NEWSOM ET AL. v. SMILEY ET AL.
Plaintiff Richard Newsom, a boy eight years of age, seeks to recover for injuries which he suffered when he was struck by a truck driven by defendant Smiley and owned by defendant Herington. His father seeks to recover for medical expenses. A jury returned a verdict in favor of defendants and plaintiffs have appealed from the ensuing judgment.

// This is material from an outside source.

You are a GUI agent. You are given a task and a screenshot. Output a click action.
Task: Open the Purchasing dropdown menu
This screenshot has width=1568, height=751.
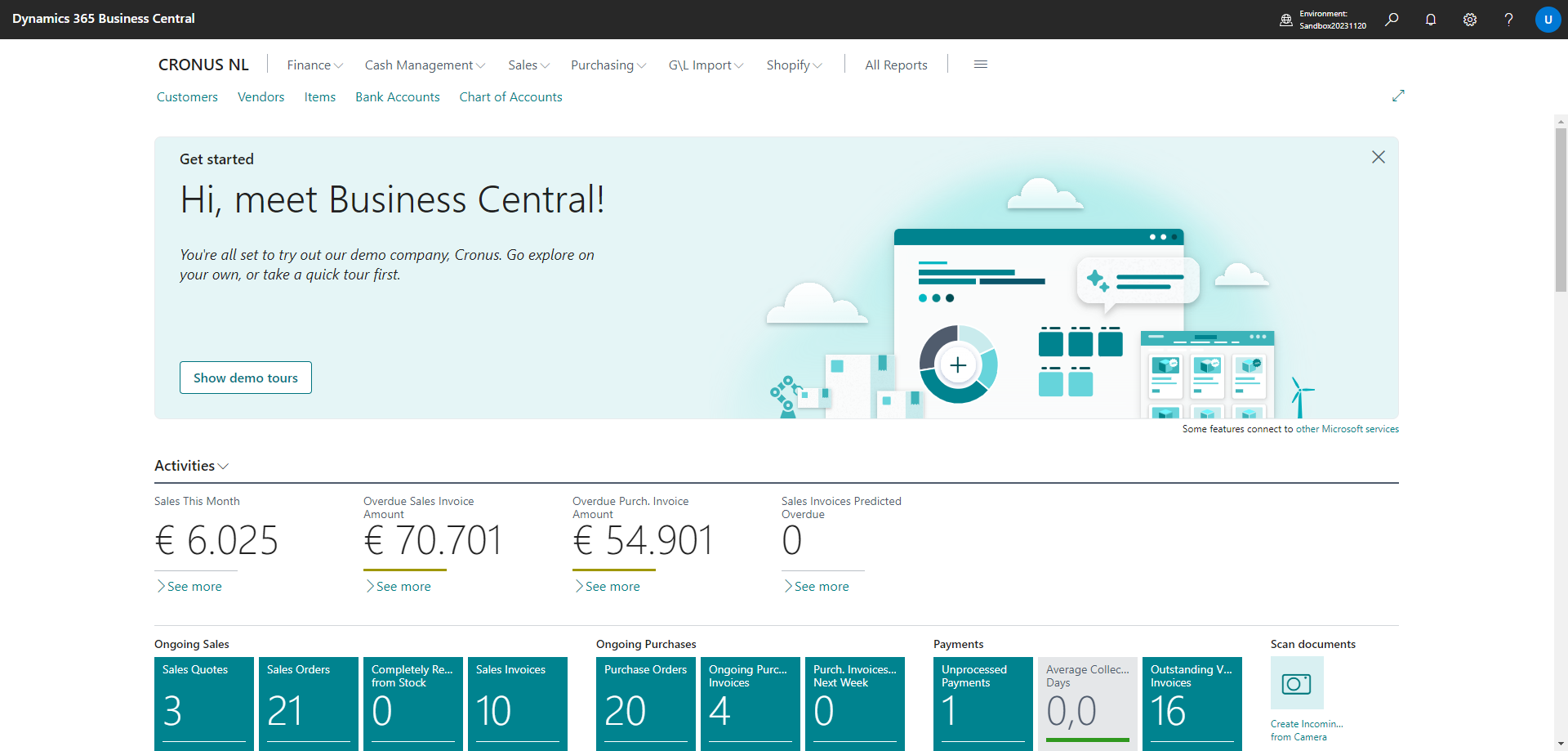pyautogui.click(x=608, y=65)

The accident occurred shortly before noon on April 16, 1940, at the intersection of Haviland Avenue and Camilla Street in the city of Whittier. According to the testimony of plaintiff Richard Newsom, which was introduced by stipulation, he had “no recollection whatever of any of the events occurring immediately prior to or at the time of the accident in question.” Defendant Smiley testified that he was driving the truck northerly on Haviland Avenue at a speed of from 20 to 25 miles per hour; that as he approached to within 30 to 40 feet of the intersection of Haviland Avenue and Camilla Street he observed four boys, one riding a bicycle and the others running after him in the intersection; that the nearest boy to the bicycle was 3 or 4 feet behind the bicycle; that the boys appeared to be running in competition with the bicycle; that all of these boys passed the front of the truck and passed the center of Haviland Avenue before the accident; that these boys were strung out at a distance of about 8 to 10 feet between the boy on the bicycle and the last boy following him; that he did not see the fifth boy, who came in contact with his truck, until the boy jumped off the sidewalk into Haviland Avenue from behind the shrubbery on the parkway on Haviland Avenue; that when he observed the boy on the bicycle and those following him he immediately slowed down and applied his brakes and “watched them as they continued on past”; that he stopped his car within 6 feet after the impact.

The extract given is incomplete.